[Your goal] Using the records below, transcribe word for word the stretch from the line that contains "Where should I click to: Open" through the line that contains "You are a computer-use agent. 1999x996", both end lines included, and nothing else.

-- Given records follows --

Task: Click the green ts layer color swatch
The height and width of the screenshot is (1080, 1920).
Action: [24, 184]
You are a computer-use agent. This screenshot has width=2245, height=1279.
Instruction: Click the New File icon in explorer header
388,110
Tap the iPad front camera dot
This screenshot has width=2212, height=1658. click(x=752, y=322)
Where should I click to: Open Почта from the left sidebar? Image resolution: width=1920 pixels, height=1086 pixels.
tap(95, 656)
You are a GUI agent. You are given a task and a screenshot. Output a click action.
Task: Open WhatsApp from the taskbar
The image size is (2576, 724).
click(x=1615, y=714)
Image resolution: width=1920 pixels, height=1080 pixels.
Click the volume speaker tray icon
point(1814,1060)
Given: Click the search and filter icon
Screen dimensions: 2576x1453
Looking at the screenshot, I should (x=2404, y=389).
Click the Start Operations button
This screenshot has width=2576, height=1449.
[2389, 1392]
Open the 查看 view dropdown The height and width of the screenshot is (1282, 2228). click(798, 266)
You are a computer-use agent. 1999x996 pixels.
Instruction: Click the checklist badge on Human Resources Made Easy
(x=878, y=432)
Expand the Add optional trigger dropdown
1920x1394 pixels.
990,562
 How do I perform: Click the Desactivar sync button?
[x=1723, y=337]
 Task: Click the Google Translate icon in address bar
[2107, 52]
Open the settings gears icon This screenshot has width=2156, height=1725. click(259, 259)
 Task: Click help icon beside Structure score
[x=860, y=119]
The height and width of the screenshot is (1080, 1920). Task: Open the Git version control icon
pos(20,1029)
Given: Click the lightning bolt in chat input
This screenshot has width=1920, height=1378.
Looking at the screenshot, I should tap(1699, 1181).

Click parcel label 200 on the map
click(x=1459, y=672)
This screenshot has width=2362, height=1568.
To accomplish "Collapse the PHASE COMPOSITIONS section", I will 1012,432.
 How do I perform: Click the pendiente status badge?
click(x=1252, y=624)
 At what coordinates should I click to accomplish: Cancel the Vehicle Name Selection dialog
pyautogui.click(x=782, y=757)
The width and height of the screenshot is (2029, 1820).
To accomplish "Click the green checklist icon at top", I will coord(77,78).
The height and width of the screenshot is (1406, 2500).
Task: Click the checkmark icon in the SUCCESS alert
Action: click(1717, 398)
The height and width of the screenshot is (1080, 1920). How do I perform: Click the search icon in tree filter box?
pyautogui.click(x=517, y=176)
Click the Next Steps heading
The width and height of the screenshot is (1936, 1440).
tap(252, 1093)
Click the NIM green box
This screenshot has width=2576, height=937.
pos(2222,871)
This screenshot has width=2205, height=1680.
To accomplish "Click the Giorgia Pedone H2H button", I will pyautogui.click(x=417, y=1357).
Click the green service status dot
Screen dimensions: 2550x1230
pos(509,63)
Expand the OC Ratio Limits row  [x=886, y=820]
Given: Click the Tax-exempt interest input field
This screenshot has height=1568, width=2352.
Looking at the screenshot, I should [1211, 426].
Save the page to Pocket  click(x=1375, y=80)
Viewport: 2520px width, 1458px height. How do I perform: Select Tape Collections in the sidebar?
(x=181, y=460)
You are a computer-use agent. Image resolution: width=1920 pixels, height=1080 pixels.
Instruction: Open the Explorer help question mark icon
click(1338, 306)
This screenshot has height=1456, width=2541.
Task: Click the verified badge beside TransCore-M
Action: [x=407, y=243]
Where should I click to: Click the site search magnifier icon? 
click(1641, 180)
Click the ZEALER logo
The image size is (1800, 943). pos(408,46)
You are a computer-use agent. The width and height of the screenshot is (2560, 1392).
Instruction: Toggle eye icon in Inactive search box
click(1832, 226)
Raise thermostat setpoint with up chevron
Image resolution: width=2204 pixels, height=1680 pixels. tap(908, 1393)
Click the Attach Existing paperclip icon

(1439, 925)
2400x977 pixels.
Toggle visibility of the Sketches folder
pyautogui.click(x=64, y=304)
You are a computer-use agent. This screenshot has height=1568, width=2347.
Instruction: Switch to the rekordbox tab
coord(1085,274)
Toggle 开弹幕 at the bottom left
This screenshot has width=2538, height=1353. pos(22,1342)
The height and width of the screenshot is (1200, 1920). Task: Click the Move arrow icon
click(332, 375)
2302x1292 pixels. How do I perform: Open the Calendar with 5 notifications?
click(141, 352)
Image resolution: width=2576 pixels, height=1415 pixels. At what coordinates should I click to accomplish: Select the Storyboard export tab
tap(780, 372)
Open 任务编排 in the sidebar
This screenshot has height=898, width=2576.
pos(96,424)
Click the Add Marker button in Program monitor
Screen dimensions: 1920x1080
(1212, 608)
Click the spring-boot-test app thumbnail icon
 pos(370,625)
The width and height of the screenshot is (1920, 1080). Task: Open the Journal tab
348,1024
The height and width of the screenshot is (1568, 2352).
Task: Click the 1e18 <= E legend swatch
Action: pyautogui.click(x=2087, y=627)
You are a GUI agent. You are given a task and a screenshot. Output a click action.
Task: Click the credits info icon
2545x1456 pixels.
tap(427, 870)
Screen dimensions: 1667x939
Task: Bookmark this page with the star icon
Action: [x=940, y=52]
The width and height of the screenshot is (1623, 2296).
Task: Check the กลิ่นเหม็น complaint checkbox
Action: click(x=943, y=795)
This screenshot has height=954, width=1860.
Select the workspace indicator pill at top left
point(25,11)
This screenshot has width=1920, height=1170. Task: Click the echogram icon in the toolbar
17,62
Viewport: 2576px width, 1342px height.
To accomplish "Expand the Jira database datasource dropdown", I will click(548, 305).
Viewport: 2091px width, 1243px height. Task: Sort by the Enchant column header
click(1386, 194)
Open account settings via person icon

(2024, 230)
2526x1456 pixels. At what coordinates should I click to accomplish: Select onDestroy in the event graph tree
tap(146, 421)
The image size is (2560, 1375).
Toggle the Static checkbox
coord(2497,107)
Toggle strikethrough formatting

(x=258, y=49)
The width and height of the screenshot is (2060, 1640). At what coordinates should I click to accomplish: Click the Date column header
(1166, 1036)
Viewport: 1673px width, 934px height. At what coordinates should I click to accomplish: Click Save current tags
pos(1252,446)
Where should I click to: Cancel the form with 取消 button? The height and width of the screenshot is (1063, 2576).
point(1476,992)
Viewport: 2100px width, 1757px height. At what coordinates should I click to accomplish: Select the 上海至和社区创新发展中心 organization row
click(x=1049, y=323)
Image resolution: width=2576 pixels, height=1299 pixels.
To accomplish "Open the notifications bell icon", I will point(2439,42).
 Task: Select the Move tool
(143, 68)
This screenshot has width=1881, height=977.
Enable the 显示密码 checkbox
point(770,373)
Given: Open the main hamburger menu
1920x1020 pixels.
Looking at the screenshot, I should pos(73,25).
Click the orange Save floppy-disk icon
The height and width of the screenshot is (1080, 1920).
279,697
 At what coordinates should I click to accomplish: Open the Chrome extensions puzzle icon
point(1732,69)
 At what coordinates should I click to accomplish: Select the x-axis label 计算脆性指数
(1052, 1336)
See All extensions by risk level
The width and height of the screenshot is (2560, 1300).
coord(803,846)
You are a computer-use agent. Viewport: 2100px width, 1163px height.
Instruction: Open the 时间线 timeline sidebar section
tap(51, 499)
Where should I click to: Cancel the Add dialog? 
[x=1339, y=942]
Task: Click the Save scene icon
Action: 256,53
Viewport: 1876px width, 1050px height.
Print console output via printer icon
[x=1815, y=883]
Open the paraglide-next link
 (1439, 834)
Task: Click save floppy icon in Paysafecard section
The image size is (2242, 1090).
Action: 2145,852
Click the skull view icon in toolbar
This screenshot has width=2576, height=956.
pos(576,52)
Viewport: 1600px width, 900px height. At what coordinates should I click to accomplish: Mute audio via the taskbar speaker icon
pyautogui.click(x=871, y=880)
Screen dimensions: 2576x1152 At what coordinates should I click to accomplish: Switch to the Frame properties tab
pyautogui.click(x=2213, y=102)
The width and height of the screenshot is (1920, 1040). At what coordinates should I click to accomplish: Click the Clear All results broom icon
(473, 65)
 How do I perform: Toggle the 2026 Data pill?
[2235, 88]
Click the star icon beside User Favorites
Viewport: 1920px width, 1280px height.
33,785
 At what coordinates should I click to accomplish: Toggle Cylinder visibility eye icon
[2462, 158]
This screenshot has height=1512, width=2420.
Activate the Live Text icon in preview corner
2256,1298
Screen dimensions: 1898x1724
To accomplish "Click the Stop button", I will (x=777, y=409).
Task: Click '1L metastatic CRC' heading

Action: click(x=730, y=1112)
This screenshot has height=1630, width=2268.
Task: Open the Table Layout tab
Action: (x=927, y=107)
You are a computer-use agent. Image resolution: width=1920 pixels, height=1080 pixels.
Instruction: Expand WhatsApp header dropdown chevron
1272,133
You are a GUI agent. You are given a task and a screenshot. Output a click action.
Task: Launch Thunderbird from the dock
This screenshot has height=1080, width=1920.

-- Given records concluded --

[Final answer]
Where should I click to: Open Почта from the left sidebar? Image resolution: width=1920 pixels, height=1086 pixels.
tap(95, 656)
You are a GUI agent. You are given a task and a screenshot. Output a click action.
Task: Open WhatsApp from the taskbar
The image size is (2576, 724).
click(x=1615, y=714)
Image resolution: width=1920 pixels, height=1080 pixels.
Click the volume speaker tray icon
point(1814,1060)
Given: Click the search and filter icon
Screen dimensions: 2576x1453
Looking at the screenshot, I should (x=2404, y=389).
Click the Start Operations button
This screenshot has width=2576, height=1449.
[2389, 1392]
Open the 查看 view dropdown The height and width of the screenshot is (1282, 2228). click(798, 266)
You are a computer-use agent. 1999x996 pixels.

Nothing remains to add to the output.